------ PROVIDED DATA ------

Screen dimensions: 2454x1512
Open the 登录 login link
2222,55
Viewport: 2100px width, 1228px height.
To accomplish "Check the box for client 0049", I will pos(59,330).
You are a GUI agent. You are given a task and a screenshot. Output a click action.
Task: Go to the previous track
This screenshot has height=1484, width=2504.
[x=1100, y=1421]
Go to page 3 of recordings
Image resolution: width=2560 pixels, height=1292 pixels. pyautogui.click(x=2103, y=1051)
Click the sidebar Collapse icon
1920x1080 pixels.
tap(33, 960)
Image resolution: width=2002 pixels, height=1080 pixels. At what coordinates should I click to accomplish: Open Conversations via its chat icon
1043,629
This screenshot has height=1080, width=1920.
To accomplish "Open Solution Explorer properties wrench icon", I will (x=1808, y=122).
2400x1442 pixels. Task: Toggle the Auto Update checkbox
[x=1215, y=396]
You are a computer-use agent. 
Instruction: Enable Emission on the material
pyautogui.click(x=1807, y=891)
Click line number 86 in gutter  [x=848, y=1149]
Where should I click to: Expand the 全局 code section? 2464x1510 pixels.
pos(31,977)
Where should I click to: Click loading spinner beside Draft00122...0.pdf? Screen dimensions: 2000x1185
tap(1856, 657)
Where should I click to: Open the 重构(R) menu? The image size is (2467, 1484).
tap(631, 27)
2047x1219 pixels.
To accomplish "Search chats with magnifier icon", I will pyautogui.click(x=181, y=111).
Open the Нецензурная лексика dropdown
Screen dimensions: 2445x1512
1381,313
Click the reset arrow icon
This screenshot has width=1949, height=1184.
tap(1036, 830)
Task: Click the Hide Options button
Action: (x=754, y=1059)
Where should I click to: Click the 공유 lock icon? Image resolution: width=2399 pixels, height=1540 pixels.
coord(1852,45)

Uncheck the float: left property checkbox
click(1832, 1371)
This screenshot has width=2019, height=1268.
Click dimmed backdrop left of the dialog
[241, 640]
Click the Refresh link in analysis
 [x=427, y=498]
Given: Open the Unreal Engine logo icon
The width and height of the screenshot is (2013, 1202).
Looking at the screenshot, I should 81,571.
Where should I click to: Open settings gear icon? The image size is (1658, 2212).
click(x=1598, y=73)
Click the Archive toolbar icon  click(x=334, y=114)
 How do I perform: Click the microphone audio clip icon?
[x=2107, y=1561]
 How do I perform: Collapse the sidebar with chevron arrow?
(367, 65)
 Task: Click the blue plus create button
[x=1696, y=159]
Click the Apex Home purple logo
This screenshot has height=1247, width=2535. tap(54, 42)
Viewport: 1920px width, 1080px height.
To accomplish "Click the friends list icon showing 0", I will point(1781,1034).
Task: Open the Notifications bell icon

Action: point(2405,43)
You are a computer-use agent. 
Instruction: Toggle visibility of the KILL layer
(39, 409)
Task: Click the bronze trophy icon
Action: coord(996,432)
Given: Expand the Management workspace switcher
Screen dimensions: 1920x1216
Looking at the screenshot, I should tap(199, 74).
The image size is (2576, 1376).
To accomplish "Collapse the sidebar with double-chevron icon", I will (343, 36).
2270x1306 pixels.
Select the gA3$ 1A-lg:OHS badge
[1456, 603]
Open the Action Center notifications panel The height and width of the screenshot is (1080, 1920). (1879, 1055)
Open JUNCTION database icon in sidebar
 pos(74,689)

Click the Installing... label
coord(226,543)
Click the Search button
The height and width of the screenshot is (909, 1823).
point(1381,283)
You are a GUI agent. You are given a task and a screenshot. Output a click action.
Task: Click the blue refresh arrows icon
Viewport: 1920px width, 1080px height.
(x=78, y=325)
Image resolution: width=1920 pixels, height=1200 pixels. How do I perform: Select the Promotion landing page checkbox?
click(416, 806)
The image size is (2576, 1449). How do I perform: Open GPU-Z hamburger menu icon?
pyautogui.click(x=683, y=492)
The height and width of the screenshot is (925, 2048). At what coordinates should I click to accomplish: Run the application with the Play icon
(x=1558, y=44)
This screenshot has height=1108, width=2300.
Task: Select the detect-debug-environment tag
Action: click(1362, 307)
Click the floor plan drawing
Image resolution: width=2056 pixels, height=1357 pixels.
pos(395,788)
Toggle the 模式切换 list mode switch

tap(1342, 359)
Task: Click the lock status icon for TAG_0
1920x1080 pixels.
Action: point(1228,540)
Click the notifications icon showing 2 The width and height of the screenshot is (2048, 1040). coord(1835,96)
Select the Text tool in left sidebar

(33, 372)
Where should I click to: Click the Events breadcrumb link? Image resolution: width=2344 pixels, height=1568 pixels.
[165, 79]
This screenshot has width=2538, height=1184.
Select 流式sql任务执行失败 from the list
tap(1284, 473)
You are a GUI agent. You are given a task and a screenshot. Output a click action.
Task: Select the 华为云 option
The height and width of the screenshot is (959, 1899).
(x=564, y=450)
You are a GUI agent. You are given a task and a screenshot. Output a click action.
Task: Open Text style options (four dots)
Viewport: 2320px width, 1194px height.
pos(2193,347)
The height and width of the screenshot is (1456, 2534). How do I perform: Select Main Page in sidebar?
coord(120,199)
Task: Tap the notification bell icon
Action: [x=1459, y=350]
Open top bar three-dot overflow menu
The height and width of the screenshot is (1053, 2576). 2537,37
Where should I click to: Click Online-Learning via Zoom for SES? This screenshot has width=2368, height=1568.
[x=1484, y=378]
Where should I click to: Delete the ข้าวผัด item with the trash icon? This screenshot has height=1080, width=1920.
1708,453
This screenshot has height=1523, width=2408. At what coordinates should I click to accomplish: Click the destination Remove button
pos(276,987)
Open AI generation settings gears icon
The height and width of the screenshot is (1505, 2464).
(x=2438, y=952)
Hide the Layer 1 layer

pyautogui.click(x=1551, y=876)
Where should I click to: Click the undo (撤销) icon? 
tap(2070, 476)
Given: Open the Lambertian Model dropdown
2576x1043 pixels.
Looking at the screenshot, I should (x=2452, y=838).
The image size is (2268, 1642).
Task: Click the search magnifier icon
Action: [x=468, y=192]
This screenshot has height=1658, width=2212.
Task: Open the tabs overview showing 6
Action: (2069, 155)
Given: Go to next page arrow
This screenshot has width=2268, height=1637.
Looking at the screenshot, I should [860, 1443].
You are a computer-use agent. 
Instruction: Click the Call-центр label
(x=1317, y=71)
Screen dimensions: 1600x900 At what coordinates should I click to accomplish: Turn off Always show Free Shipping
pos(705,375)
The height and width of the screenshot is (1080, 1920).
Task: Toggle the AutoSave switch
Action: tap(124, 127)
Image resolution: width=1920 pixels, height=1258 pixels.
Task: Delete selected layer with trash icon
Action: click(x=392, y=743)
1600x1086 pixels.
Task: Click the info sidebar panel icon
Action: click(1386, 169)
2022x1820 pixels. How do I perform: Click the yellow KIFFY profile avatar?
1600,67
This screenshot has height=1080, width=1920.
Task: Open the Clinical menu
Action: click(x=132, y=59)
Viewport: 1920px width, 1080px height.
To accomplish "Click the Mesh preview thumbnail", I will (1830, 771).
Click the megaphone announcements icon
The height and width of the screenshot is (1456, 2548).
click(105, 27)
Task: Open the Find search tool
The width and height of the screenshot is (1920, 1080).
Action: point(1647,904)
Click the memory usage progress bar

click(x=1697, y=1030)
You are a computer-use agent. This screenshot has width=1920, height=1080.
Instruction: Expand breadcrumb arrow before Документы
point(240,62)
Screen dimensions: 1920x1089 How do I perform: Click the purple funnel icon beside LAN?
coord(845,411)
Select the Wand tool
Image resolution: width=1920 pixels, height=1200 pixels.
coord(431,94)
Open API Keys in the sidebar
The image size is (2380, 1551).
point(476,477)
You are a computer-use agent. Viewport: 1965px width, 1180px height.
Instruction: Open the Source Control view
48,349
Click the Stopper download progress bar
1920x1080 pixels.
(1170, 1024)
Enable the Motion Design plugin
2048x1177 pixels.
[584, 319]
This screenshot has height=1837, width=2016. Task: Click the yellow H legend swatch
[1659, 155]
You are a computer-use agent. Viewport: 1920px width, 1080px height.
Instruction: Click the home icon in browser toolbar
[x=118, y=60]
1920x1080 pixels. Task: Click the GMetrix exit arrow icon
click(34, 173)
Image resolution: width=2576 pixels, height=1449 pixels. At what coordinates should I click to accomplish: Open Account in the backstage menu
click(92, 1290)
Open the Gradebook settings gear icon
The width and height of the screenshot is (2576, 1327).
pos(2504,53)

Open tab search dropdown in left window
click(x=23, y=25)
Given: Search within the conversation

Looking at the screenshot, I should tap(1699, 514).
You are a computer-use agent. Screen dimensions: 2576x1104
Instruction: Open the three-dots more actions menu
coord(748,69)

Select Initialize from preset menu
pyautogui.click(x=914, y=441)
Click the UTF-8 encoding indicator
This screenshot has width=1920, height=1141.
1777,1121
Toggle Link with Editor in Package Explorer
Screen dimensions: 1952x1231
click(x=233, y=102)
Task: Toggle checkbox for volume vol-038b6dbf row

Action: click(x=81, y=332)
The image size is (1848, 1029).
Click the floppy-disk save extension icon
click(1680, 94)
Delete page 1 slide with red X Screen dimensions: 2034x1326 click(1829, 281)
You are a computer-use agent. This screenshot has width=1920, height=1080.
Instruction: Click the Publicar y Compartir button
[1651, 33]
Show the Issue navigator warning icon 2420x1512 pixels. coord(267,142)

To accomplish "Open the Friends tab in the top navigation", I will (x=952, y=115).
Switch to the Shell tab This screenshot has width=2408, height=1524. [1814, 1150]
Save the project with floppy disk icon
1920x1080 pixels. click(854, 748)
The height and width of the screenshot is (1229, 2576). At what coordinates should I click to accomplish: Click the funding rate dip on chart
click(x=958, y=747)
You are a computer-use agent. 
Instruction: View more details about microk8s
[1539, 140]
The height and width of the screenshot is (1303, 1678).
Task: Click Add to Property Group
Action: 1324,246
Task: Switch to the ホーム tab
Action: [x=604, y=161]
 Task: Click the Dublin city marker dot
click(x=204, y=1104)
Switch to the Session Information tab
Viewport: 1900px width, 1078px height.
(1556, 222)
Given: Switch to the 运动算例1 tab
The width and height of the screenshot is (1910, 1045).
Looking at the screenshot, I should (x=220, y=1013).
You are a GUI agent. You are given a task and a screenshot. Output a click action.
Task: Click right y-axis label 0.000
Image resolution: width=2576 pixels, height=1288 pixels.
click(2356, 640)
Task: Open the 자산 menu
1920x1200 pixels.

------

Repeat exactly, please, each line from the beginning of the data through the line with "Given: Open the Unreal Engine logo icon" in it, and only those lines.

Screen dimensions: 2454x1512
Open the 登录 login link
2222,55
Viewport: 2100px width, 1228px height.
To accomplish "Check the box for client 0049", I will pos(59,330).
You are a GUI agent. You are given a task and a screenshot. Output a click action.
Task: Go to the previous track
This screenshot has height=1484, width=2504.
[x=1100, y=1421]
Go to page 3 of recordings
Image resolution: width=2560 pixels, height=1292 pixels. pyautogui.click(x=2103, y=1051)
Click the sidebar Collapse icon
1920x1080 pixels.
tap(33, 960)
Image resolution: width=2002 pixels, height=1080 pixels. At what coordinates should I click to accomplish: Open Conversations via its chat icon
1043,629
This screenshot has height=1080, width=1920.
To accomplish "Open Solution Explorer properties wrench icon", I will (x=1808, y=122).
2400x1442 pixels. Task: Toggle the Auto Update checkbox
[x=1215, y=396]
You are a computer-use agent. 
Instruction: Enable Emission on the material
pyautogui.click(x=1807, y=891)
Click line number 86 in gutter  [x=848, y=1149]
Where should I click to: Expand the 全局 code section? 2464x1510 pixels.
pos(31,977)
Where should I click to: Click loading spinner beside Draft00122...0.pdf? Screen dimensions: 2000x1185
tap(1856, 657)
Where should I click to: Open the 重构(R) menu? The image size is (2467, 1484).
tap(631, 27)
2047x1219 pixels.
To accomplish "Search chats with magnifier icon", I will pyautogui.click(x=181, y=111).
Open the Нецензурная лексика dropdown
Screen dimensions: 2445x1512
1381,313
Click the reset arrow icon
This screenshot has width=1949, height=1184.
tap(1036, 830)
Task: Click the Hide Options button
Action: (x=754, y=1059)
Where should I click to: Click the 공유 lock icon? Image resolution: width=2399 pixels, height=1540 pixels.
coord(1852,45)

Uncheck the float: left property checkbox
click(1832, 1371)
This screenshot has width=2019, height=1268.
Click dimmed backdrop left of the dialog
[241, 640]
Click the Refresh link in analysis
 [x=427, y=498]
Given: Open the Unreal Engine logo icon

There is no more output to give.